Rares sont aujourd’hui les Peuls vivant dans les centres urbains qui soient capables de parler correctement leur langue sans la mâtiner d’une autre langue, et en particulier le français ou l’arabe. C’est bien sûr propre à la vie citadine et non exclusif aux Peuls, mais le cas de ces derniers est tout à faire remarquable.

Certains parents, par souci de performance pour leurs enfants à l’école, ne leur parlent que le français, y compris à la maison ! Il n’est pas rare de croiser des gamins perdus entre un français très approximatif et un poular catastrophique.

Si ce n’est pas le français comme langue étrangère, c’est l’arabe. L’apprentissage du Coran est en pleine expansion à Conakry, ce qui est une très bonne chose. Mais comme souvent, il y a de l’exagération.

Aujourd’hui, dans la plupart des mosquées, même pour demander aux fidèles de resserrer les rangs, les imams le font en arabe.

Dans les réunions ou lors des cérémonies de baptême ou de mariage, ceux qui prennent la parole consacrent minimum 3 minutes à citer des hadiths et à raconter des anecdotes orientales exclusivement en langue arabe. Même le traditionnel bonnet Poûto est remplacé par des chechias marocaines ou saoudiennes.
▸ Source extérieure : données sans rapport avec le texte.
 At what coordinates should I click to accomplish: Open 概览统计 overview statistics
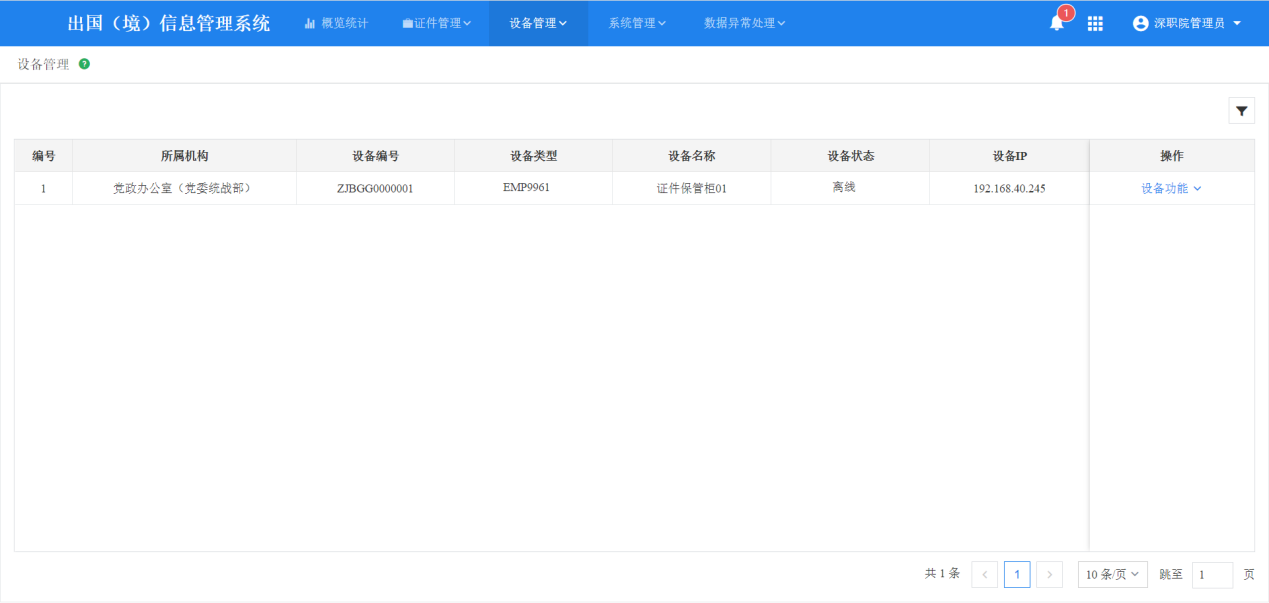(336, 23)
En zone rurale on assiste même à la débaptisation de certains villages dont les noms sont jugés païens ou de mauvais augure. Ils sont remplacés par des noms arabes. « Sâbêrè » devient ainsi « Madinatoul-Fallah », etc. Les prénoms des personnes n’y échappent pas non plus !

Pour la langue, c’est encore pire avec les Peuls vivant à l’étranger et notamment au Sénégal, en Gambie, en Sierra Léone, au Libéria et en Angola. Il ne faut pas plus de 3 mois à un Peul expatrié au Sénégal pour savoir conter en Ouolof !

Le plus incompréhensible, c’est que quand bien ces compatriotes rentrent en Guinée, ils continuent à parler la langue dominante de leur pays d’accueil. Y compris au village, manière de se distinguer, de marquer leur différence avec les résidents.

Ce n’est que très récemment que les Guinéens vivant en Europe et en Amérique ont commencé à prendre conscience de cette aliénation culturelle insidieuse. Certains commencent à faire venir les enfants pour passer les vacances au village pour se ressourcer.

On vit certes dans un monde mondialisé où l’apprentissage des langues est une richesse à encourager. Mais c’est dommage d’aller jusqu’à renier la sienne et de perdre sa culture.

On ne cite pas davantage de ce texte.